On this serious reading, what risks being missed in Hartlepool is less political than sociological: the accelerating reorientation of politics away from its 20th-century faultlines. In the years since 2015, even away from Scotland, British politics has existed in two parallel countries. Steve Fisher of Oxford University calculates that over the last two general elections, in those seats—including Hartlepool—that backed Leave in the referendum, opinion had swung by almost 5 points to the Tories, while in Remainia it had swung towards Labour by nearly 4. Brexit is now “done” and no longer dominates our day-to-day politics, and yet what the Hartlepool result really suggests is that this realignment continues. Which might suggest it wasn’t really about Brexit at all.

Labour’s first task ought to be to track down the true root of the trouble. The grimmest analysis is that—exactly as happened long ago in many places in the US—communities that have broken economically are eventually fated to embrace a flag-waving politics of nostalgia, which nurses identity instead of offering solutions. But that’s not the only reading. The patronising presumptions of the successful professionals in big cities about older, shrinking and less-educated towns may be another: analysts like Will Jennings have traced divisions on such lines back to at least 2005. A different analysis again—which will be both more intelligible and more comforting to the left—is that property ownership is the new great divide. Incomes may be low in places like Hartlepool, but people on ordinary wages have a chance of owning a home in a way unimaginable in London.

After a calm and forensic diagnosis of the root of its troubles, the next task for Labour is—or should be—some cool calculations about the shape of a new potentially winning coalition. It will involve taking back many lost heartlands, but maybe not all. Look to the US, where Biden won nationwide last year while being crushed more than two-to-one in that traditionally safe Democratic state of West Virginia. Another feature of Labour’s insular gloom is that the crumbling heartlands command far more attention than the gradual trend towards improving performance in London, other big cities and university towns.

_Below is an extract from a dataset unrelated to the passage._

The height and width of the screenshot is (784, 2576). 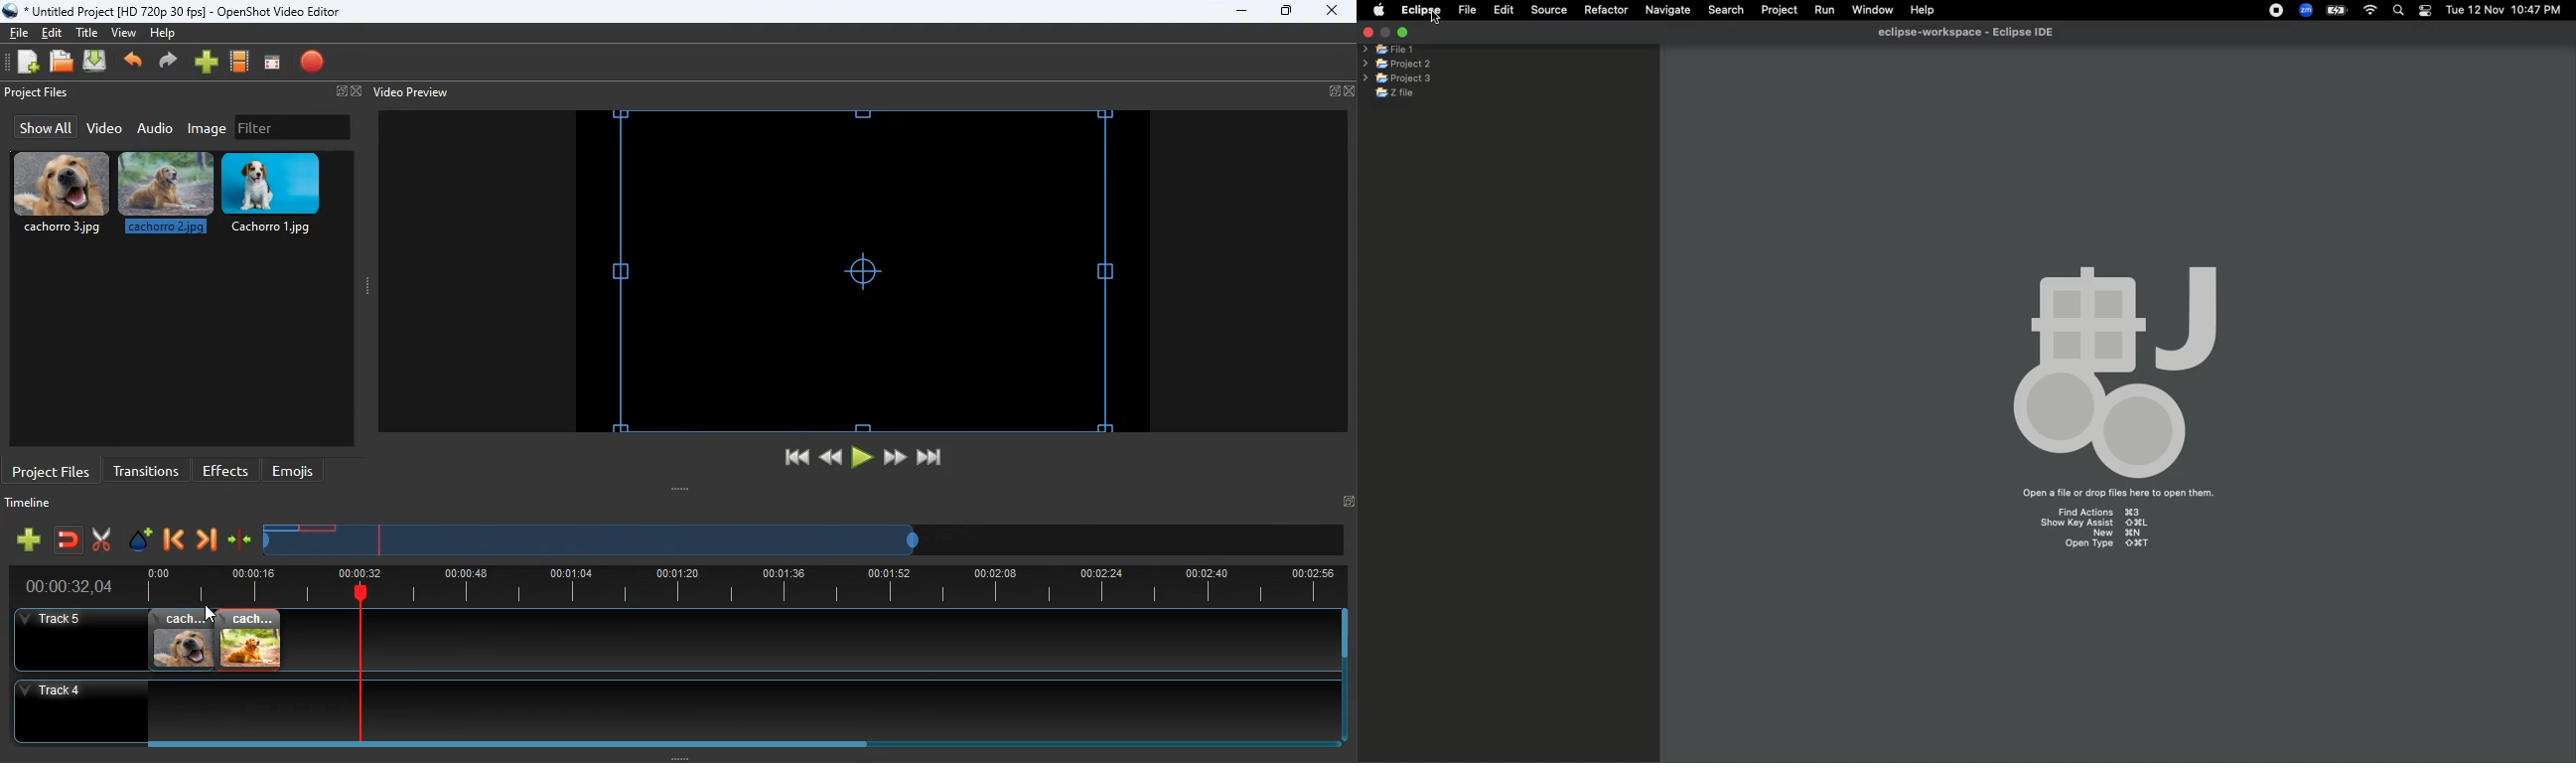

But enough of the earnest analysis—the other big thing about Hartlepool is that it was the triumph of a chancer. The single most stunning statistic about the by-election is nothing to do with Labour: it is the way that the Conservatives have marched from a vote share of just 10 per cent in the town’s last by-election, to replace Mandelson in 2004, to 52 per cent today; they continued to languish on the floor there as late as 2015, amid a national Tory triumph. As well as everything else that has changed, let’s not forget Boris Johnson. His clowning on the national stage appears to provide the same welcome cheer that Hartlepool once found in monkey mayor H’Angus. The man inside the ape suit, Stuart Drummond, was elected three times before locals finally gave his job the boot in a referendum. Will Johnson’s luck last so long? Who knows, but it is worth noting that after those last two great government by-election gains—in 1878 and 2017—both Mr Disraeli and Mrs May ended up stumbling at the general elections that followed.